The Boston Federal reserve and the Digital Currency Initiative at the Massachusetts Institute of Technology released the findings of their initial research regarding a central bank digital currency (CBDC) last week.
“It is critical to understand how emerging technologies could support a CBDC and what challenges remain,” said Boston Fed Executive Vice President and Interim Chief Operating Officer Jim Cunha. “This collaboration between MIT and our technologists has created a scalable CBDC research model that allows us to learn more about these technologies and the choices that should be considered when designing a CBDC.”

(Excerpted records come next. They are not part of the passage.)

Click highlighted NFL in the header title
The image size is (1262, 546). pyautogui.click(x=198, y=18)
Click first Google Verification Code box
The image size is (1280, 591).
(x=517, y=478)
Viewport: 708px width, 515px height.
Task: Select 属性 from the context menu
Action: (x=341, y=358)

Among the technological achievements described by the paper are the creation of the core processing engine for a hypothetical general purpose CBDC, the production of a code base capable of handling 1.7 million transactions per second and the creation of a secure resilient and flexible architecture capable of resolving almost all transactions under two seconds.
The code for the collaboration between the Boston Fed and MIT’s Digital Currency Initiative, dubbed Project Hamilton, was released on github as open source software for contributions.
“There are still many remaining challenges in determining whether or how to adopt a central bank payment system for the United States,” said Neha Narula, director of the Digital Currency Initiative at MIT. “What is clear is that open-source software provides an important way to collaborate, experiment, and implement. In addition to supporting collaboration, monetary systems benefit from transparency and verifiability, which open-source offers.”